╭──
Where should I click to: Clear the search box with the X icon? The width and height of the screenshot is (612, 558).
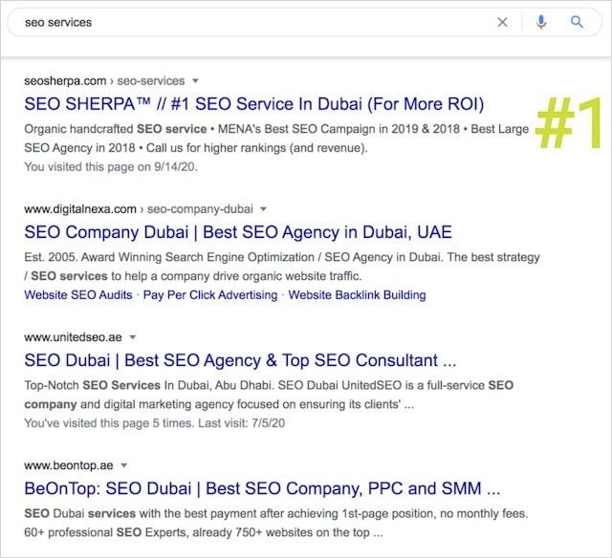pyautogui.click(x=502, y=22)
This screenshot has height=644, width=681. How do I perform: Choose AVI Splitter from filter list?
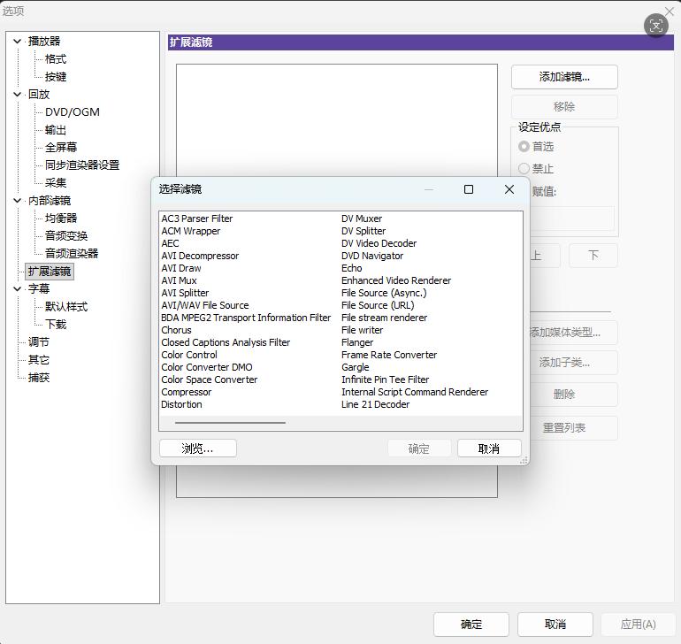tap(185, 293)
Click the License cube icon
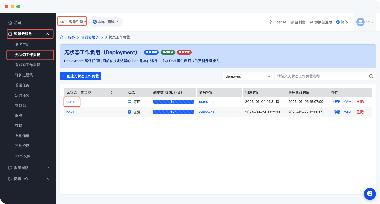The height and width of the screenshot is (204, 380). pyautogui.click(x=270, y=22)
╰──
╭──
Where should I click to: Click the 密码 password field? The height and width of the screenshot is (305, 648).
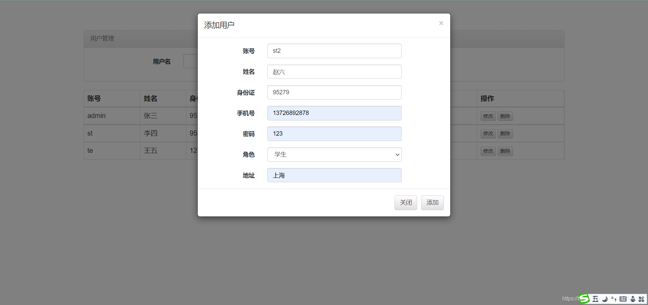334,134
╰──
╭──
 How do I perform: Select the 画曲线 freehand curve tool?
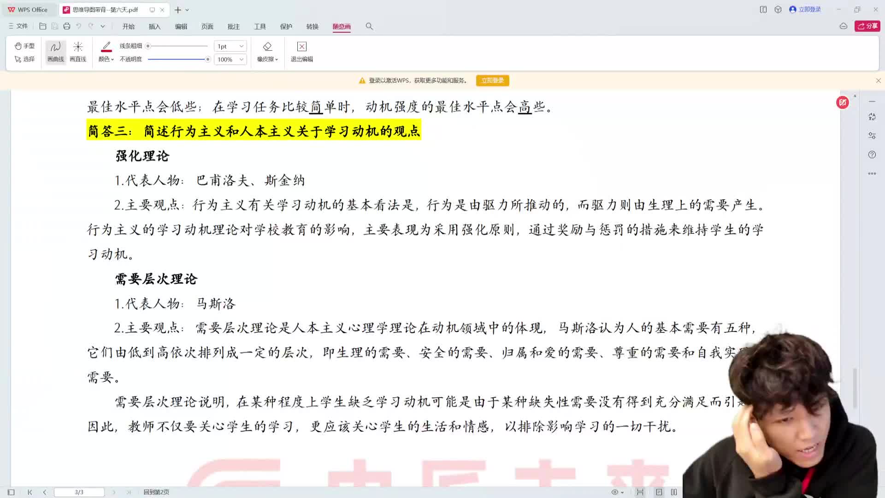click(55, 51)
╰──
WRITTEN PROBLEM:
Locate each line above that contains the word "Where" and copy it out in full. Capitalization must match.

TASK OUTPUT:
Where should I click to: Clear the search box with the X icon? The width and height of the screenshot is (612, 558).
Where should I click to: Click the 密码 password field? The height and width of the screenshot is (305, 648).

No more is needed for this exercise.